[Saved entries]
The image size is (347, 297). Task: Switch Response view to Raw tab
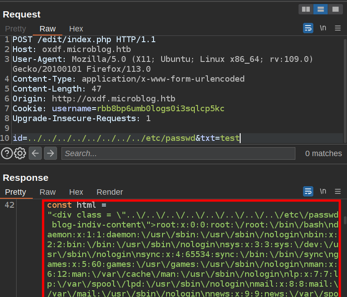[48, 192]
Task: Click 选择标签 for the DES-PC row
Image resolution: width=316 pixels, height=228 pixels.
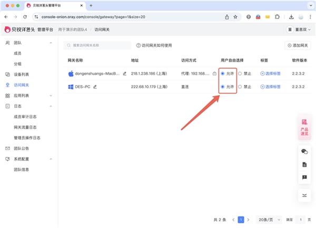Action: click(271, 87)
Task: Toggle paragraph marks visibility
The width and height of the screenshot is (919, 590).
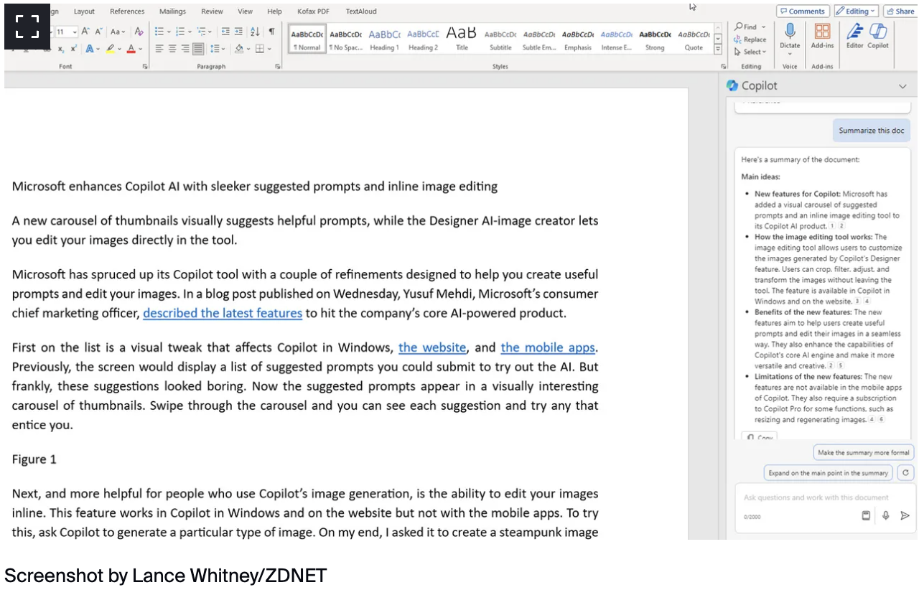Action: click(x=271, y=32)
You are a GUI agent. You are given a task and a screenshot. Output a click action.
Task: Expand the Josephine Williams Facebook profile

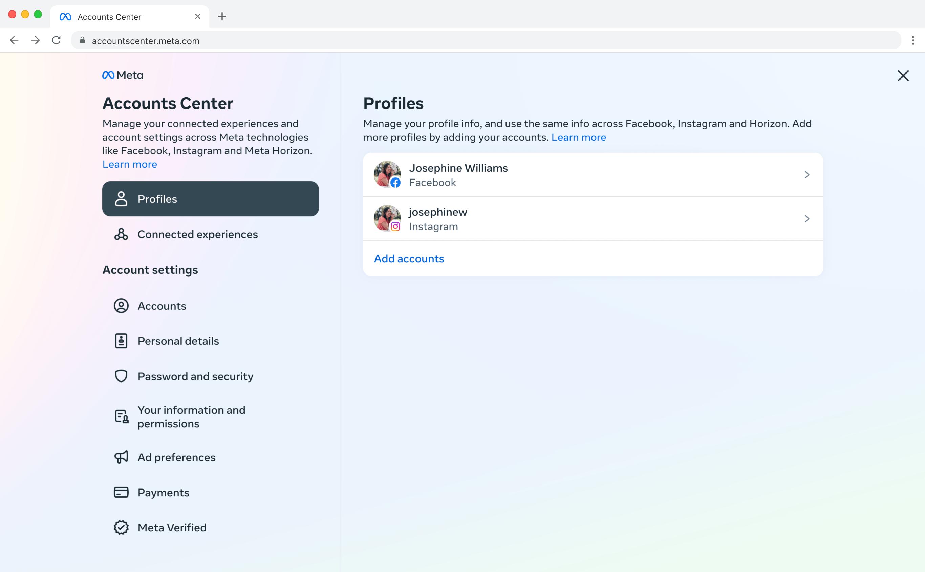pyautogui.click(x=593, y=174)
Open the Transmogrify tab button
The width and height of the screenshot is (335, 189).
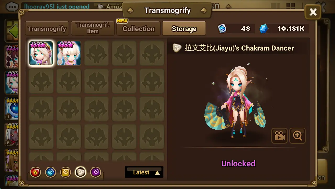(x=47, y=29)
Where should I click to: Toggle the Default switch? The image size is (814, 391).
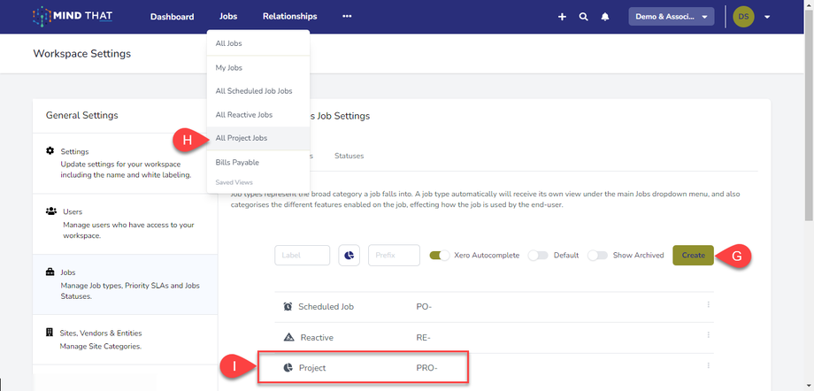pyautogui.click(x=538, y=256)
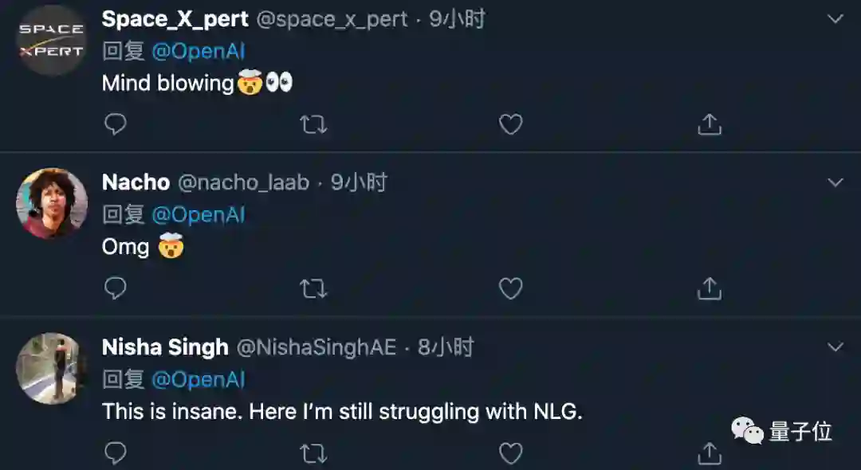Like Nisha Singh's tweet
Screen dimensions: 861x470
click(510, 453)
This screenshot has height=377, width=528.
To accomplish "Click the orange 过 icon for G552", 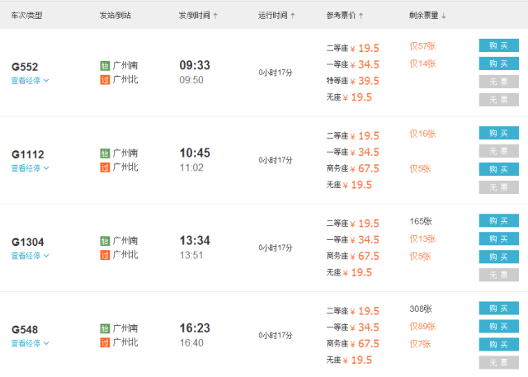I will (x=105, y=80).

Your assignment - Leaving out each picture, repeat exactly the lines above from the one that contains "Open the Transmogrify tab button" through the one that contains "This screenshot has height=377, width=528.".

Task result -
Open the Transmogrify tab button
The width and height of the screenshot is (335, 189).
(x=47, y=29)
Where should I click to: Toggle the Default switch? The image size is (814, 391).
pyautogui.click(x=538, y=256)
Like Nisha Singh's tweet
Screen dimensions: 861x470
click(510, 453)
This screenshot has height=377, width=528.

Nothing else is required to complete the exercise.